Hay muchos clichés que no sirven para nada. Yo al menos tiendo a enojarme, muchas veces sin quererlo, cuando la gente usa lugares comunes para tratar de consolarme en algunas situaciones. Cosas como "todo pasa por algo" o "hay otros peces en el océano" me parecen detestables y una forma barata de tratar de decir algo cuando en realidad lo único que tienes que hacer es decir "pucha, que lata" y se acabó.
Pero siguiendo con el tema de los últimos posts, hay algunos lugares comunes que, paradógicamente, sí son verdad. En mi mente, veo la diferencia como entre frases que salen en tarjetas de cumpleaños o en carteles de publicidad, y dichos antiguos y sabios que se han contado por generaciones, de repente incluso hace mucho tiempo, alrededor de fogatas o algo así. Bueno, al menos así me gusta imaginarlos. Cosas como que el tiempo realmente suaviza las heridas, creo que es verdad. Al menos por lo que puedo recordar, generalmente es así.
Otro, y el que verdaderamente me interesa en este momento, es eso que dicen sobre que en general, las cosas que verdaderamente valen la pena tienden a ser difíciles de conseguir y, yo le agregaría, de mantener.
Es que tengo que reconocer que mi vida ha sido básicamente bastante fácil, en todos los ámbitos. Al menos externos pero lo otro es tema que ya he hablado y cero ganas de tocarlo again. El punto es que sí, mi vida ha sido fácil. Digo, nunca he tenido que esforzarme demasiado para conseguir las cosas. Tengo una familia la raja, nunca me ha faltado la plata, amigos, siempre me ha ido bien en los estudios con el mínimo esfuerzo y etc. Incluso las cosas que me pasan, de repente pareciera que me caen del cielo o algo así.
Ja. Y eso que mi psicólogo me insistió tanto en su momento con eso de que la vida no siempre iba a ser así para mí, y que tenía que convencerme de que no todo iba a, justamente, caerme del cielo o whatever. Pero es bastante difícil no seguir creyendo que la vida es así cuando, en realidad, la vida es así. Al menos para mí.

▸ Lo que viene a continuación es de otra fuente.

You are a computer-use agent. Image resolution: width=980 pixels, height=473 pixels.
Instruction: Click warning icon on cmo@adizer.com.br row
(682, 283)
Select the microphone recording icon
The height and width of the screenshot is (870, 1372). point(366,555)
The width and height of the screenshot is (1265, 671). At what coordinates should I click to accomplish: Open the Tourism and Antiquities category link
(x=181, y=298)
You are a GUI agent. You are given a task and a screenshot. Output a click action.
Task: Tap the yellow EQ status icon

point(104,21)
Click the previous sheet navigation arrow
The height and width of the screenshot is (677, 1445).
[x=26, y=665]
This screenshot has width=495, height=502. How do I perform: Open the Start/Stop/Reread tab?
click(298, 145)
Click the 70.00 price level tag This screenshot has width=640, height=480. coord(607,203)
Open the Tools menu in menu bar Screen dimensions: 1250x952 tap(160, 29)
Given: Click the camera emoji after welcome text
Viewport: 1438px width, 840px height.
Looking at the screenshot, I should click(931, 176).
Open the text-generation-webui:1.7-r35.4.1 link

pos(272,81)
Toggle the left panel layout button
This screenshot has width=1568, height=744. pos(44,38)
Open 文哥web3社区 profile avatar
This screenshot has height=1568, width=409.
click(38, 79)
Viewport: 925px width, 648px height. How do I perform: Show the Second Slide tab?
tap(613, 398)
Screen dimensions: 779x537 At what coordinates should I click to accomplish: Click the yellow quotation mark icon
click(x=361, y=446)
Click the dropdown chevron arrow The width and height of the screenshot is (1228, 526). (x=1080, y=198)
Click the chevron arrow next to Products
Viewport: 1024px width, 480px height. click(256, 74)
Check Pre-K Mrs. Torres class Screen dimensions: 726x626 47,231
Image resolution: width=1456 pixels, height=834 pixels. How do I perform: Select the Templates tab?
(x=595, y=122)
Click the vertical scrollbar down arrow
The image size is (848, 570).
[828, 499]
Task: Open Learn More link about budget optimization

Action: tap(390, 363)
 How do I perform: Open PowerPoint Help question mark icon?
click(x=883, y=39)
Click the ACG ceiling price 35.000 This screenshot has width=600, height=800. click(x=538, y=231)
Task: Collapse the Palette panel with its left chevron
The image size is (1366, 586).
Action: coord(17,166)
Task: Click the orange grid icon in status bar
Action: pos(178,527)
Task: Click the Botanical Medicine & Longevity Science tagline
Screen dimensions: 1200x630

Debe sonar mega odioso este post, pero es honesto al menos.
Así que eso, tengo que confesar -aunque no me enorgullece demasiado- que no estoy muy acostumbrada a que las cosas se me hagan muy difíciles, y cuando lo son, no sé bien cómo reaccionar.
Obviamente, el primer instinto es arrancar, abortar la misión. Irme por prados más agradables, sin tanto obstáculo. Y por otro lado, como he tenido una vida de niñita privilegiada que ha llenado su cabeza de imaginarios fantásticos e historias de otros mundos, me cuesta a veces aceptar la realidad de las cosas. Sí, es que soy una idealista crónica y me cuesta dejar de tener esperanza en las cosas o al menos desprenderme de estas imagenes que tengo en la cabeza sobre cómo creo que la vida, o algo en concreto, debería ser. Quizás "idealista" no sea la palabra adecuada. Quizás es otra, que me da verguenza verbalizar.
En fin. Pero últimamente me he preguntado si no valdrá la pena mantenerme en algo potencialmente difícil porque justamente, vale la pena, destacando el hecho de que en este caso, el cliché es verdad. Porque en realidad ni siquiera tengo que preguntármelo. Aunque a veces me dan ganas de irme, de arrancar, de optar por lo más fácil, o al menos por lo conocido, creo que a veces simplemente hay que arriesgarse.
Como una decisión de pega que tomo hoy. Como el vértigo que me da probar algo nuevo en marzo. Y como el terror que me da el punto sin retorno que algunas cosas me plantean estos días.
Creo que al final es justamente eso: miedo. Miedo a lo desconocido, a fracasar, a sufrir, en fin.
Hay que ser valiente.
Al menos eso trato de decirme. Aunque no, no lo escribo en mi espejo ni lo repito como mantra en las mañanas.
Al menos no todavía. Les aviso si pasa a niveles más patológicos.